The Internet has outpaced the growth and popular acceptance most previous forms of technology. We like the Internet. It seems to provide a sense of Dot. comfort which is why it is out latest E-ddiction! In the study I did in collaboration with ABC News we found the following key points:

  1. 17% report feeling preoccupied with the Internet.
  2. Nearly 6% meet the criteria for Compulsive use of the Internet.
  3. Over 11% of those surveyed report feeling restless or irritable when attempting to decrease or stop their Net use.
  4. 72% of those surveyed use the Internet at work and about 33% of the time spent online is during work hours.
  5. Nearly 30% admit to using regularly using the Internet to alter their mood. They use the Net like a Drug to elevate their mood, combat boredom, or reduce stress.

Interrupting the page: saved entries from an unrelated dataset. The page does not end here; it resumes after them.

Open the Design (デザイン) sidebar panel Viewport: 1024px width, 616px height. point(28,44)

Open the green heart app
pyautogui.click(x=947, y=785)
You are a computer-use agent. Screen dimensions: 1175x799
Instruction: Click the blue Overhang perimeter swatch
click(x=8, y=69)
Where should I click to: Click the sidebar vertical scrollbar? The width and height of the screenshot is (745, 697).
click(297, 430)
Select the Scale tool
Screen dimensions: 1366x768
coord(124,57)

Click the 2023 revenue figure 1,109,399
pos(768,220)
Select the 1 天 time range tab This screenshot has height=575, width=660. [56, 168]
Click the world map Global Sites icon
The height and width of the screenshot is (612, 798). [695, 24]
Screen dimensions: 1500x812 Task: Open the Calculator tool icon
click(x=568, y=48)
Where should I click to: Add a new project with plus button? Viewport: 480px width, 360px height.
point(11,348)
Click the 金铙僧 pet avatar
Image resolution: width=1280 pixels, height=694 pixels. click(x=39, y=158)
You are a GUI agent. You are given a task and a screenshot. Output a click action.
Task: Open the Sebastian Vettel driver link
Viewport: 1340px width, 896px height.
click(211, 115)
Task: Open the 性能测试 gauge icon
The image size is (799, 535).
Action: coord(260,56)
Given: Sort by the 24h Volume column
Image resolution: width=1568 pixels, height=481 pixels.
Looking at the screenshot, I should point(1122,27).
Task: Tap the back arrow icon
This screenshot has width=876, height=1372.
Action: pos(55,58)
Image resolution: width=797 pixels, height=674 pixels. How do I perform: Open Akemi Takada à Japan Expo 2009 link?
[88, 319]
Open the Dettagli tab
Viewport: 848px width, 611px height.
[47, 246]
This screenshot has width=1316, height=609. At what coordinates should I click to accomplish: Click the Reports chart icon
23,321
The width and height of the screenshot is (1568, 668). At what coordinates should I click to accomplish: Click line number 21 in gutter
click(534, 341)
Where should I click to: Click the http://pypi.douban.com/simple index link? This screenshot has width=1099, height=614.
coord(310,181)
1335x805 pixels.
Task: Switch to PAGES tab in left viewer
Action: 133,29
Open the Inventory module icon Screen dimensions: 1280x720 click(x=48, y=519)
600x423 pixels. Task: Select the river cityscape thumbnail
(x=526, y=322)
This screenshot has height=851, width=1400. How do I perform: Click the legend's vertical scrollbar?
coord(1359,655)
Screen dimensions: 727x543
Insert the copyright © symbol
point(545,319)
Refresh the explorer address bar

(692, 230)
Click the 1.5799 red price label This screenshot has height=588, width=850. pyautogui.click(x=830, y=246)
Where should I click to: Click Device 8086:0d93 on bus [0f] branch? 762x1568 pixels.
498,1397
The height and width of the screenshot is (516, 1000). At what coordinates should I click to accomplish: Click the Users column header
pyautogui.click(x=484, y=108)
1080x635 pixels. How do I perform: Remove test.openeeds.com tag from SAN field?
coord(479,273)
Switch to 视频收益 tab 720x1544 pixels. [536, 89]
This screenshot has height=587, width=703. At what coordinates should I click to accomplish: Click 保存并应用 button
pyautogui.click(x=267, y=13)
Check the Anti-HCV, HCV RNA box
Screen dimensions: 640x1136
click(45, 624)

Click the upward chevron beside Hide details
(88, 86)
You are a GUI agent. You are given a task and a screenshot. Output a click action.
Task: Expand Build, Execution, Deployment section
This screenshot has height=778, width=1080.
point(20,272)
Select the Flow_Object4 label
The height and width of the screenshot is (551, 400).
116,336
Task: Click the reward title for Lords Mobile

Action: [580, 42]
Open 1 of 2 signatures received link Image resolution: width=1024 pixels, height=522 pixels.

Why is the Internet addictive and easily over-used and abused? Any behavior that is pleasurable can be abused or used compulsively. Most addictive or compulsive-prone behaviors operate on an intermittent ratio reinforcement schedule and are therefore highly resistant to extinction. The Internet is no exception. All pleasurable behaviors change our mood and brain chemistry. The Internet probably does this as well. The anonymity, time distortion, accessibility, ease of access, intensity, and affordability all contribute to the attractiveness of Internet communication. The internet is a means to communicate and a place to communicate to and the medium itself is a highly potent and stimulating means of connection. This, combined with potentially stimulating content, can produce a synergistically powerful and mood-altering experience. The Internet affords easy access to stimulating and previously unavailable content, and can lower use/abuse thresholds for previously inaccessible information, images, and activities (many of which are sexual in nature). We like the power and intensity of connecting to the world and something bigger than ourselves. Combine all this stimulation with the anonymity and ease of access and you’ve got Television on steroids.

Love @ Light Speed.

The Internet is very popular in sexual areas due to accelerated intimacy or Love @ Light Speed. Often, the progression of virtual cyber-sexual relationships toward real-time sexual contact move quite rapidly; and about thirty-one percent of the time people who engage in cyber sexual contact will eventually meet for old-fashioned, real-time sexual activity. Is cybersex a new form of Virtual Gratification? And can it take the place of other (more traditional) forms of sexual behavior? Perhaps the more important question is whether it provides the same healthy psychosocial experience as real-time interaction or is a new type of intimacy? Clearly, the Net is a Petri dish for the development and enactment of various forms of sexual behavior. It represents a virtual sexual smorgasbord of activity and opportunity. It also encourages the ease of extramarital contact and infidelity. Morality aside—is it a good thing that we can so easily have sex, gamble, shop, by stocks without the buffer of human contact and interaction? We clearly see a phenomenon of threshold reduction where it is far easier to cross the line online and engage in many behaviors that might otherwise not occur. In the vast majority of cybersex and sexual addiction problems I see involve people who clearly would not have engaged in the behavior where it not for the Internet! Currently cyber sexual infidelity is a common reason for seeking advice or marriage counseling and is the most upsetting aspect of Internet-based sexual infidelity because of the perceived violation of the marital and family space!

Technology, and especially, computers and the Internet, seem to be at best easily overused or abused, and at worst, are addictive. It is very clear that the Internet has produced a host of Internet-enabled problems. The combination of available content, ease of access, convenience, low cost, visual stimulation, autonomy, and anonymity—all contribute to a highly mood altering experience which can affect many aspects of life. All technologies affect the manner in which we live and love. It should be remembered that unless technology improves the quality of our lives, it of no benefit. Simply because we can create and provide brilliant new technologies, does not mean they are without a negative impact.